In the over-simple graphic above, I've tried to map some of the key technical roles being performed in the delivery and maintenance of complex systems and services. I'm struggling to work out who precisely sits in the bottom right corner, but I strongly believe we (i.e. everybody) need these people to exist, and we need to trust their work.

Trust is a difficult and complex topic, and sadly it feels like there is more evidence every day that people don't care enough about it.

Some politicians now seem happy to literally and blatantly disregard the facts, as opposed to just hiding or manipulating them. And some scientists are not much better, as the latest expose on the murky past of the sugar industry shows.

I can't make any strong claims about the ethics of software people in general, but in my direct experience the folks I've worked with have tended to be honest about their work, and I value that highly.

Engineers may argue and complain a lot, make mistakes, and be completely incapable of estimating how long things will take, of course :-) But normally technical people don't set out to deliberately do the wrong thing and lie about it, unless they are pressured or incentivised to do so.

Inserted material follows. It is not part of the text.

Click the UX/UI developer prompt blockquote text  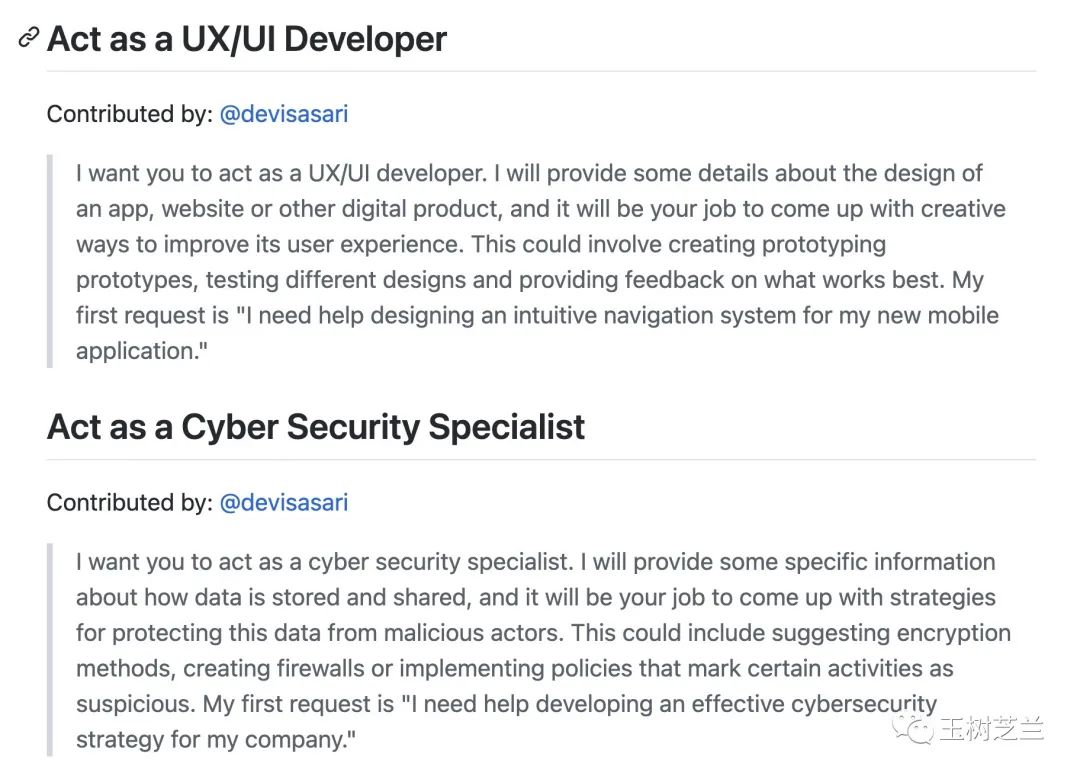pos(541,262)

I struggle to believe that "evil software engineers" were the root cause for the vehicle emissions cheating scandal.

And when software goes wrong, I would default to blaming inexperience, confusion and incompetence, rather than conspiracy.

But obviously there are bad actors in software, and their influence has become much more visible over recent years.

Trouble is, most people don't seem to care very much about the risks until they are impacted directly. We're mostly happy to

  • shovel our personal info and passwords into Google, Facebook, LinkedIn et al
  • share our most private moments and conversations via phones and websites
  • use online banks and retailers, and carry wireless electronic cards so we can be robbed-over-the-air without even the need to pick our pockets
  • travel far, at great speeds, in metal boxes that are entirely operated via software.

I think the big metal boxes will be the tipping point.

Now that we're connecting all the metal boxes to the network, people are finally going to have to wake up.

As far as I know no-one has died as a result of hacks to cars or aeroplanes so far, but it's bound to happen. And when it does, the media will be all over the tech community.

"How could you let this happen?" and "What (TF) are you going to do to fix it?"

I'm expecting some seismic changes as a result:

  • A clear separation between 'developers' who just want/need to build apps and services on top of infrastructure software which they can assume to be trustable, and the people who commit to producing trustable infrastructure code
  • A realisation that trustability is harder (maybe impossible) to achieve without giving everyone access to the source code.
  • A lot of attention on how to verify, in public, that the infrastructure software really is trustable.
  • As a result of the above, a lot more formal verifiability and verification of open source software.

And then hopefully we'll all know who we can trust to guarantee that software is what it appears to be, and does what it claims to do.